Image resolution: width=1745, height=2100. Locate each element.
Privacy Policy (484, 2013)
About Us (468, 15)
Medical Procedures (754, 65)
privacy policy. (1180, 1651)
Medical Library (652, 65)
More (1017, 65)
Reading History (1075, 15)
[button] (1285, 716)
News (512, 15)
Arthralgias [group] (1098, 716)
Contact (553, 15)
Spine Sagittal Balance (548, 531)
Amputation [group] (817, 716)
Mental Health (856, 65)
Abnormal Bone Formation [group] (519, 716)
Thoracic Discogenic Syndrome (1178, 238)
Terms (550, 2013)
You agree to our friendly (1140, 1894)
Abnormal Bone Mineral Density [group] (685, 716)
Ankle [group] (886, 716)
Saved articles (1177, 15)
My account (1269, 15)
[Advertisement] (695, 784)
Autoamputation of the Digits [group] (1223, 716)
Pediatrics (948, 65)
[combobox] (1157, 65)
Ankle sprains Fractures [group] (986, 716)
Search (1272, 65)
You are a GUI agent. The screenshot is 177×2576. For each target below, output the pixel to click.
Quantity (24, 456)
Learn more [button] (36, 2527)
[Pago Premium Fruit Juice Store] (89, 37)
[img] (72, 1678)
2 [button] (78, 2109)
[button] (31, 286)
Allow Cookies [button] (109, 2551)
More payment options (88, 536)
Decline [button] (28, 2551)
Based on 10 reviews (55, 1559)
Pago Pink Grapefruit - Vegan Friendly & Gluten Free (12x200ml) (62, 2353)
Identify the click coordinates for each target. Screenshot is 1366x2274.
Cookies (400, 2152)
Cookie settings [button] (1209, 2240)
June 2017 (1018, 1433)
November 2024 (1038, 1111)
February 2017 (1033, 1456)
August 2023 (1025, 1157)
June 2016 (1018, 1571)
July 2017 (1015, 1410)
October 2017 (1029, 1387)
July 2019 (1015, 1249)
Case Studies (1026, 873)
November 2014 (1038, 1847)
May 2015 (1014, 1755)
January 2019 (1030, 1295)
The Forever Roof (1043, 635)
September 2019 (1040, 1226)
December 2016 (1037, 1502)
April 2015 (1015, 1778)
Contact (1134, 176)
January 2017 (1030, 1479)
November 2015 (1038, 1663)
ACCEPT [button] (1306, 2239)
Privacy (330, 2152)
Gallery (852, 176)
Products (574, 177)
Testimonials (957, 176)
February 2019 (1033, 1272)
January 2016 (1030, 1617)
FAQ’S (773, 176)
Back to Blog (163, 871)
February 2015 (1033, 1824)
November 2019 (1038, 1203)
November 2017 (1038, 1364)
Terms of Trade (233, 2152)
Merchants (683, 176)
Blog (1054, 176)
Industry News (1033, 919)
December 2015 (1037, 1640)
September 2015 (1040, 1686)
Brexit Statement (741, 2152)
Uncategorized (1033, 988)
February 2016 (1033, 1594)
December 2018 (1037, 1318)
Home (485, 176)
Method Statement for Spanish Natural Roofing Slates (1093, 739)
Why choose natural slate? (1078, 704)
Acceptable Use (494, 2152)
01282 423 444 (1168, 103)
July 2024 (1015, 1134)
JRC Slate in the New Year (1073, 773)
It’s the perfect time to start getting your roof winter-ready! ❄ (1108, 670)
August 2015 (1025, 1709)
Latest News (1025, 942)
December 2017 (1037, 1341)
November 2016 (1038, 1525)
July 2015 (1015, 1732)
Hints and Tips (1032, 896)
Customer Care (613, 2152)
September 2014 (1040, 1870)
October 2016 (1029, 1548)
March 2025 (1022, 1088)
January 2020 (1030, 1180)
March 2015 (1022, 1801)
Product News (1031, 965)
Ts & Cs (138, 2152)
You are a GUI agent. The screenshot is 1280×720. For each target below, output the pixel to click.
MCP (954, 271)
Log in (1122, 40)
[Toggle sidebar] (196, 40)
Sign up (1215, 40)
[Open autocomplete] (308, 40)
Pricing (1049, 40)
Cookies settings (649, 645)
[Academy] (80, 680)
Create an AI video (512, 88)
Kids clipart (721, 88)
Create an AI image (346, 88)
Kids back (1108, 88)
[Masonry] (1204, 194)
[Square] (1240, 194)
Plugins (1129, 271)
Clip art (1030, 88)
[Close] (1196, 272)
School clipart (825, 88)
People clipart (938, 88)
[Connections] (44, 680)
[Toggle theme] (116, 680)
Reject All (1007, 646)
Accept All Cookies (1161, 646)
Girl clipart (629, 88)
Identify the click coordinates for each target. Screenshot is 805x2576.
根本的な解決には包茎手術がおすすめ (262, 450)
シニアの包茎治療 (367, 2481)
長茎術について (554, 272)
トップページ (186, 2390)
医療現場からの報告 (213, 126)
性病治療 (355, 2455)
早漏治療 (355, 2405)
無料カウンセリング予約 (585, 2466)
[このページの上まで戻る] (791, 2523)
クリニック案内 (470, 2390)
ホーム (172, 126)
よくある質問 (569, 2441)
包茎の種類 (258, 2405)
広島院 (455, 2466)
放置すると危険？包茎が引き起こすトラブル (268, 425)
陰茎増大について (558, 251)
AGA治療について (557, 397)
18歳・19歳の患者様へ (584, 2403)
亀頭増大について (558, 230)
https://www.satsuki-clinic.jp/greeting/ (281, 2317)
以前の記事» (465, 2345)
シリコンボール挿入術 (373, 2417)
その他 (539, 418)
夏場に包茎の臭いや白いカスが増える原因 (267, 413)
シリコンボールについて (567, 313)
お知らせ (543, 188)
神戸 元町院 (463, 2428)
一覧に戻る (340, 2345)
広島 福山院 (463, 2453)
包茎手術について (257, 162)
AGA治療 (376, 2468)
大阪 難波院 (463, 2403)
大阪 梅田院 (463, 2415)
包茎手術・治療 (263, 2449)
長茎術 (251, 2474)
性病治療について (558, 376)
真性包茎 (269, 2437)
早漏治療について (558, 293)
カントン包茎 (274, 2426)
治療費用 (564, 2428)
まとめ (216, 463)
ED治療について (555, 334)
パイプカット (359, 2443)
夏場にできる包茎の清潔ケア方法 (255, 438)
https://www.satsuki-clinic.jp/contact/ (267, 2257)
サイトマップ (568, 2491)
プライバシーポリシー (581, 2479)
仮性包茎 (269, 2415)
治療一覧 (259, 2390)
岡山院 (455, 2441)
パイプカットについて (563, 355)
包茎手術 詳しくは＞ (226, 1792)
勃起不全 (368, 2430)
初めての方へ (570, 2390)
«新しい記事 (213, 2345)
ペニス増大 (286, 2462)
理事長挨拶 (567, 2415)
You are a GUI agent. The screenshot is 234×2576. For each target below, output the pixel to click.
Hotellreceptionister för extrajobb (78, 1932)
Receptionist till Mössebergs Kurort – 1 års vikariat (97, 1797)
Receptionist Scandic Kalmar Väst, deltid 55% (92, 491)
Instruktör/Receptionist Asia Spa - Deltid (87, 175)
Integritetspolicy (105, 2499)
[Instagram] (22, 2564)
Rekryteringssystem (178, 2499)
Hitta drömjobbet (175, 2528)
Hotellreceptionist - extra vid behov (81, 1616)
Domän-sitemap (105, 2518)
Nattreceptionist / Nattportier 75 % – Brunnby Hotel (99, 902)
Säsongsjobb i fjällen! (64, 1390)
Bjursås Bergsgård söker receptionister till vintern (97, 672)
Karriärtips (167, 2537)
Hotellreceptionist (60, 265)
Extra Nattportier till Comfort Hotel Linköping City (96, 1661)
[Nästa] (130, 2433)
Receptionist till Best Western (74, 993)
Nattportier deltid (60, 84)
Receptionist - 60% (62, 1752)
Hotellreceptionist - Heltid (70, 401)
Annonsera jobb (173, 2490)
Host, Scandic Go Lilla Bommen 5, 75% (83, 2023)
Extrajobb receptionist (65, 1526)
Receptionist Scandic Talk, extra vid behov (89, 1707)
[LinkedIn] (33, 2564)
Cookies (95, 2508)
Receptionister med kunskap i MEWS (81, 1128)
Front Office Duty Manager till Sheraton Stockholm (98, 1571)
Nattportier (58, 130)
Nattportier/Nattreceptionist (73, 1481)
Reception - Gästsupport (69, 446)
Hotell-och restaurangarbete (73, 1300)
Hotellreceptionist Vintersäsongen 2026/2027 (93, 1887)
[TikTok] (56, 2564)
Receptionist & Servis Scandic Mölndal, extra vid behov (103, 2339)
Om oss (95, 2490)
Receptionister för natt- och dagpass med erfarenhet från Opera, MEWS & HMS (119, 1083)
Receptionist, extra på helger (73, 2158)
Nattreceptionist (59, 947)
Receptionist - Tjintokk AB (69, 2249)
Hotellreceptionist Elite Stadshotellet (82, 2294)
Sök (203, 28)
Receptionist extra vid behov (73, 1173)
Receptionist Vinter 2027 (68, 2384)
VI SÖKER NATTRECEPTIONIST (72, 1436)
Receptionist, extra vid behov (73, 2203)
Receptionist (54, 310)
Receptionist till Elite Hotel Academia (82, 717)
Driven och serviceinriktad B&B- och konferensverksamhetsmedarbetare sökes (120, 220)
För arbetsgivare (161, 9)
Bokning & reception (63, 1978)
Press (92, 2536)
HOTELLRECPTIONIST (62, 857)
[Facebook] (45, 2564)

# # # # #

Task description: Find and copy each line above that includes the string "settings".

Written answer:
Cookie settings [button] (1209, 2240)
Cookies settings (649, 645)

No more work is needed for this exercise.